One day, a couple of unsuspecting giant lizards were strolling, searching for food, exploring the land when suddenly, a loud explosion attracted their attention. Several days later almost all life on Earth vanished, leaving just a few survivors, enough for them to be the ancestors of modern-day beings. Until now, the researchers agreed that the mega-reptiles were flourishing prior to the mass extinction event, but it sees dinosaurs were dying out before the asteroid hit.
Roughly sixty-six million years ago, the Earth was hit by an asteroid. This sudden event led to the extinction of the dinosaurs, the dominating species on the planet at that moment. Up until recent, paleontologists believed that the reptiles were flourishing, and if the incident never had happened, then they would still roam the Earth.
But Michael Benton disagrees. According to the paleontologist, the dinosaurs were dying out before the asteroid hit. The giant reptiles were threatened by extinction long before the universe conspired against them and delivered the ultimate blow.
Benton argues that one can see the evidence of their dwindling numbers by analyzing the evolutionary patterns. There were too many fading species and too little new ones to ensure the survival of the dinosaurs. The lizards were slowly but surely fading out, making room for other new species like the birds and the mammals.
According to the study that was based on modern statistical techniques, the dinosaurs were dying out before the asteroid hit. But what made them think that?
First, one must understand the way in which the researchers tackled the matter. They analyzed a family tree that included 614 species of dinosaurs by modeling the rates at which old species disappeared, and new ones took their place.
The researchers focused not on particular species, but speciation events, or the times in which an individual species divided into two different ones.
And it seems that the sauropods suffered the most. In the early Jurassic, they thrived, culminating with the appearance of the Diplodocus and the Brontosaurus in the late Jurassic.

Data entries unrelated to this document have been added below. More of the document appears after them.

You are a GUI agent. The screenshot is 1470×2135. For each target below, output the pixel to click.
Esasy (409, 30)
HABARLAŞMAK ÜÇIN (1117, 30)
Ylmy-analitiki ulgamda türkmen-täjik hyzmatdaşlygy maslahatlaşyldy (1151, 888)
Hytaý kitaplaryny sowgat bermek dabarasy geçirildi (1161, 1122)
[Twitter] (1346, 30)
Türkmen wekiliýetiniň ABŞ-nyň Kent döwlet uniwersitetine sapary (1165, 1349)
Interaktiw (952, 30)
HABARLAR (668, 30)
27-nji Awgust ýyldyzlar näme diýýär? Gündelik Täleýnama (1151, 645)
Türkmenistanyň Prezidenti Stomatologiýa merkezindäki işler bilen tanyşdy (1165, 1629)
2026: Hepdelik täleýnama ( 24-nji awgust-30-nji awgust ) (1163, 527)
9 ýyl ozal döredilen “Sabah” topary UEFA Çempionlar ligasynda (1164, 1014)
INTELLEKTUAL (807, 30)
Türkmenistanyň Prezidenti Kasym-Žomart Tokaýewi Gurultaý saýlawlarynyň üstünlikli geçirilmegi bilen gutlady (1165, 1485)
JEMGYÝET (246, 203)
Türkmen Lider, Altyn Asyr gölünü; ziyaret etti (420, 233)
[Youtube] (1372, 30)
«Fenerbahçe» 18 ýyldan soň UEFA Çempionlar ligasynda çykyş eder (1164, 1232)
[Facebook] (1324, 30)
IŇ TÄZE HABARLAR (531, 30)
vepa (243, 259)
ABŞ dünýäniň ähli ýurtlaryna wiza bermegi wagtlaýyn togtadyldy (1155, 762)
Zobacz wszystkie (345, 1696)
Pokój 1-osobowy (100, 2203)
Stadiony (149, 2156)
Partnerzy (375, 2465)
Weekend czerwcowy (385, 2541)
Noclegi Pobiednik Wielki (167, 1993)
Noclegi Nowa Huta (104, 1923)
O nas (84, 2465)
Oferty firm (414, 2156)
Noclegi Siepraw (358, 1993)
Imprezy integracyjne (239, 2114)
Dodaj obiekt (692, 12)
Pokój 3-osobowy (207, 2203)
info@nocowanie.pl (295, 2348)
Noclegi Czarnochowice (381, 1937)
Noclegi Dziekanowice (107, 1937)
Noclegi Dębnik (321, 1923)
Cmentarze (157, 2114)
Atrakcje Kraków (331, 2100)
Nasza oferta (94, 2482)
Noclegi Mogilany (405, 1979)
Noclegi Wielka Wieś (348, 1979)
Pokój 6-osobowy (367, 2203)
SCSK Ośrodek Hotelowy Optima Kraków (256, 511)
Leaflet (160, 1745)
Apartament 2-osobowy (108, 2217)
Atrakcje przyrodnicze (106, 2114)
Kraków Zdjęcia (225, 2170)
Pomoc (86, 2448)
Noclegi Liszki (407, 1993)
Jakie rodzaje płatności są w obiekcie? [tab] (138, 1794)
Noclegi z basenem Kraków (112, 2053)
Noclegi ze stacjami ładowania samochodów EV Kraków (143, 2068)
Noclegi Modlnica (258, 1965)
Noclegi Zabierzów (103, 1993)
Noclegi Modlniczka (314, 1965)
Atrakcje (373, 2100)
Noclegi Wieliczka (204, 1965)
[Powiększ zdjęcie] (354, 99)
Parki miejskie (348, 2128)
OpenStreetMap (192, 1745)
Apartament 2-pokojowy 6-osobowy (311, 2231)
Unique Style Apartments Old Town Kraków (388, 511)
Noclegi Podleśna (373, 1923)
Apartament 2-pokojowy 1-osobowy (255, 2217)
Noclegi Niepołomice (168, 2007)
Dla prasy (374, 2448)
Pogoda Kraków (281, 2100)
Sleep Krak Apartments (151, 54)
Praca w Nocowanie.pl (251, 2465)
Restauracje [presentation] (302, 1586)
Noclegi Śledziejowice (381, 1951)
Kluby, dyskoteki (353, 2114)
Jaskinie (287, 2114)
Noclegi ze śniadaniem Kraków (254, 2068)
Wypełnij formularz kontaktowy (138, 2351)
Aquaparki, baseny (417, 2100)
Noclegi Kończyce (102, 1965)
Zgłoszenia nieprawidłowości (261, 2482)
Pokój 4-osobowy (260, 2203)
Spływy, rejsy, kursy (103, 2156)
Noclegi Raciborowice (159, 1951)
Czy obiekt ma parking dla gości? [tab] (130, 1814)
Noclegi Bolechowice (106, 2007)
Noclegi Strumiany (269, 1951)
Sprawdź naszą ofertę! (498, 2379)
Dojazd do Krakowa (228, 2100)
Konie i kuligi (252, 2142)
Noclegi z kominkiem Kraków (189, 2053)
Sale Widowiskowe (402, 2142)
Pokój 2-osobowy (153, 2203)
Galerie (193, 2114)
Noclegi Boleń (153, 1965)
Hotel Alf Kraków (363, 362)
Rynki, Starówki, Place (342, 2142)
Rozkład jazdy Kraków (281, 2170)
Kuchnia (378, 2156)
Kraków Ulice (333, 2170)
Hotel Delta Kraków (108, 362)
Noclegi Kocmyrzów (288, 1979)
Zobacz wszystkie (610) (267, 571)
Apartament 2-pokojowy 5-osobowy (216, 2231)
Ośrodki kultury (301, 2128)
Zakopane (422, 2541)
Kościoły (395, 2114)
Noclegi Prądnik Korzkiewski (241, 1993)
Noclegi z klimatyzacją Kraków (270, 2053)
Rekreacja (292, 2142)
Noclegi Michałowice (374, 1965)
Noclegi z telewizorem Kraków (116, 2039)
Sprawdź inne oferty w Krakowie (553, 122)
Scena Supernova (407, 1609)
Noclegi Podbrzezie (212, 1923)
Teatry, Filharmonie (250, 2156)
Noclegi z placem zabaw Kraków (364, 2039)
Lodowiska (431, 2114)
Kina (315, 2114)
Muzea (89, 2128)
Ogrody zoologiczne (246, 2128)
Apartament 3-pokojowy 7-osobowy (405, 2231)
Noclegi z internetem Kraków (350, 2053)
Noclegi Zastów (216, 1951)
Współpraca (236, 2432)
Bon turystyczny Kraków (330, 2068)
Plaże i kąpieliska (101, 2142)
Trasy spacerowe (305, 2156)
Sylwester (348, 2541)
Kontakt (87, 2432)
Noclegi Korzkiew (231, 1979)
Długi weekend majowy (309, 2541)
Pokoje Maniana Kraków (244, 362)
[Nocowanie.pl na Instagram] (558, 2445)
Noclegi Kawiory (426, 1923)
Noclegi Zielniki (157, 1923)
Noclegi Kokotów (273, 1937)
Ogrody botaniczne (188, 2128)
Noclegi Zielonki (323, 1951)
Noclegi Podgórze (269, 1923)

But then something happened, and the sauropods started losing species after species. Not even the titanosaur was able to save the sauropods from rapid and absolute decline.
The carnivores went through similar changes, leaving a gap in the family tree, and researchers believing that the dinosaurs were dying out before the asteroid hit.
In the end, the asteroid was more of a common curtsy from the part of the universe, a final merciful blow for a species that was already doomed for a couple of millions of years.